La Justicia puso bajo la lupa si durante la gestión de Urribarri se favoreció a la empresa Relevamientos Catastrales. La vinculación entre el Estado provincial y la firma se habría extendido durante varios años bajo distintas modalidades: licitación de software, addendas, prórrogas y contratación directa.
En todas, según la pesquisa, se habrían pagado sobreprecios y salteado controles administrativos. La sospecha es que se utilizaron mecanismos para, en un doble movimiento, favorecer la empresa y generar perjuicio económico al Estado.
La acusación también sostiene la hipótesis de que Urribarri y los demás implicados recibían pagos directos de Relevamientos Catastrales. Los fiscales intervinientes, Patricia Yedro y Gonzalo Badano, adelantaron que pedirán diez años de prisión.

Durante la semana pasada, la Sala Penal del Superior Tribunal de Justicia de Entre Ríos cerró la última puerta para frenar el comienzo del juicio. El órgano rechazó la impugnación extraordinaria federal que había promovido la defensa del exmandatario. La intención de los abogados de Urribarri era que la Corte se expida sobre aspectos formales del proceso investigativo.
La otra causa
La denuncia por enriquecimiento ilícito se presentó en diciembre de 2015. La promovieron dos abogados radicales: Rubén Pagliotto y Guillermo Mulet. Como base, se tomó una investigación de la revista Análisis. Urribarri había dejado la gobernación unas semanas antes. Y se había instalado en la Legislatura como presidente de la Cámara de Diputados.

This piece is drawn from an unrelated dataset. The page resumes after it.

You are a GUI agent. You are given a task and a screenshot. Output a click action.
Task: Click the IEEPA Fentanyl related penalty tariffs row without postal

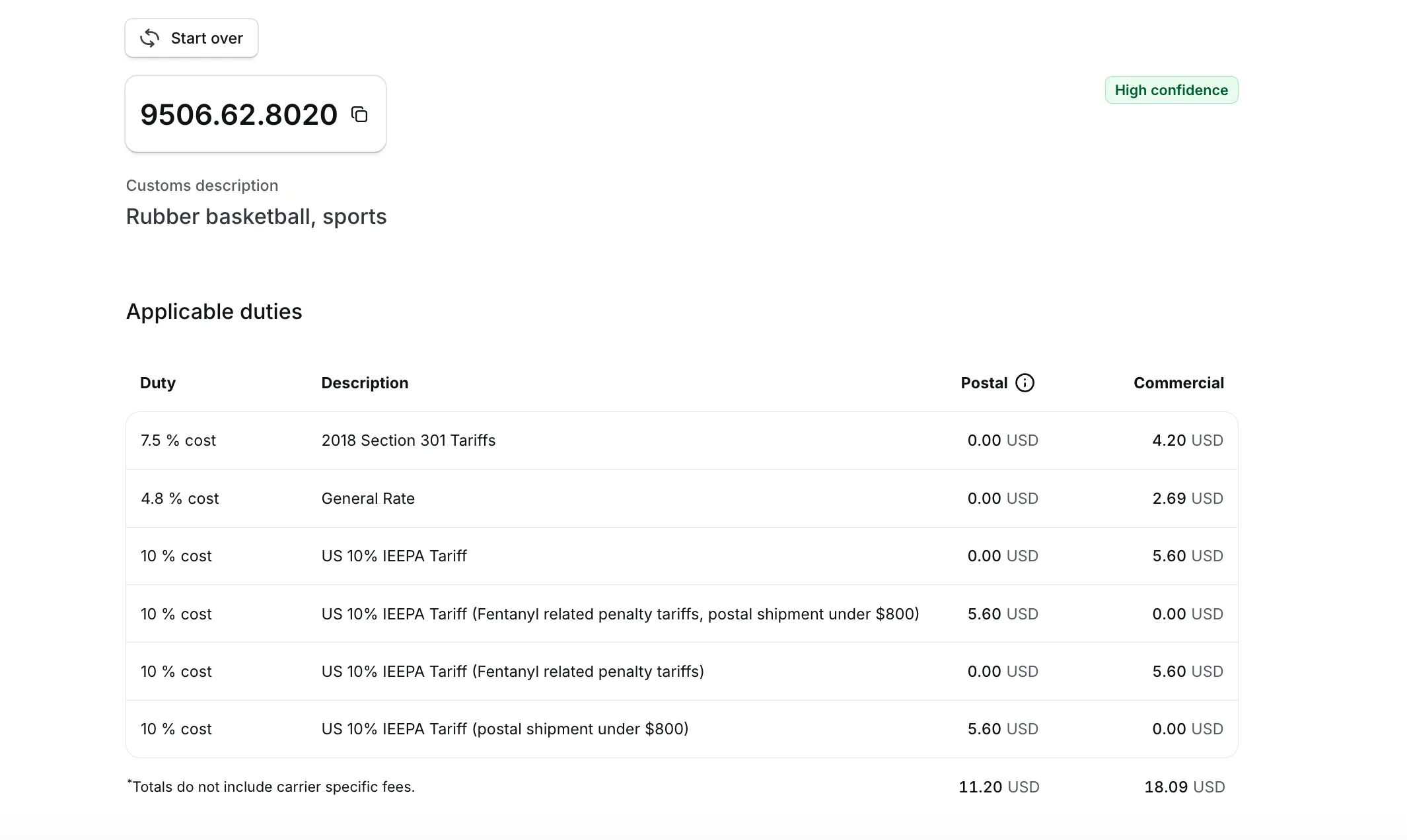pyautogui.click(x=513, y=672)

La acción penal gira en torno a que el patrimonio de Urribarri creció durante su gestión más de lo que sus ingresos declarados permiten justificar. Según estimaciones de la Fiscalía, el acusado se habría enriquecido en una cifra cercana a los USD 7 millones.
El expediente tuvo distintos vaivenes durante la última década. La Fiscalía cerró la investigación en 2025. Y en marzo de este año comenzaron las audiencias para elevar a juicio el caso.
Los defensores cuestionaron la validez formal del procedimiento. Esas presentaciones demoraron el proceso, que se retomará a mediados de octubre. Cuando esa etapa concluya, el caso quedará en condiciones de ser llevado ante un tribunal.
El tercer caso
Urribarri también está mencionado en un esquema de presunto desfalco al Estado. La maniobra se habría instrumentado mediante contrataciones fraudulentas de personal temporal en la Legislatura. Se trata de un mecanismo similar al que utilizó Julio “Chocolate” Rigau en la provincia de Buenos Aires.
La operación implicaba que un grupo de personas cobraba el dinero. Luego, pasaba a un estudio contable responsable de administrarlo. Los supuestos contratados recibían una parte mínima, mientras que el resto habría ido a la política.
Según la Fiscalía de Estado, el monto de la defraudación que se habría producido entre 2008 y 2018 ascendería a $392 millones (a valores históricos).

Esta causa tuvo una primera etapa donde se juzgará a los supuestos responsables operativos del proceso. Uno de ellos es Juan Pablo Aguilera, cuñado de Urribarri. Esta fase se conoce como “Contratos I”.
La segunda, en la que se pone en foco a los presuntos autores políticos, es donde está mencionado el exgobernador. Se la llama “Contratos II”. El cargo es “peculado imprudente o doloso”. La pena máxima es una multa. Es decir: no incluye la prisión como sanción.
Para poder acusar a Urribarri y los otros implicados por el perjuicio al Estado, antes hay que demostrar que el daño se produjo. El paso necesario para eso es que en “Contratos I” se compruebe el peculado y la asociación ilícita que se investiga.
Luego, se deberá corroborar que, por un actuar descuidado o con desidia, los responsables políticos de la Legislatura provincial permitieron que se produjera el desfalco. El ex gobernador ya fue notificado de este tercer proceso y designó su abogado defensor.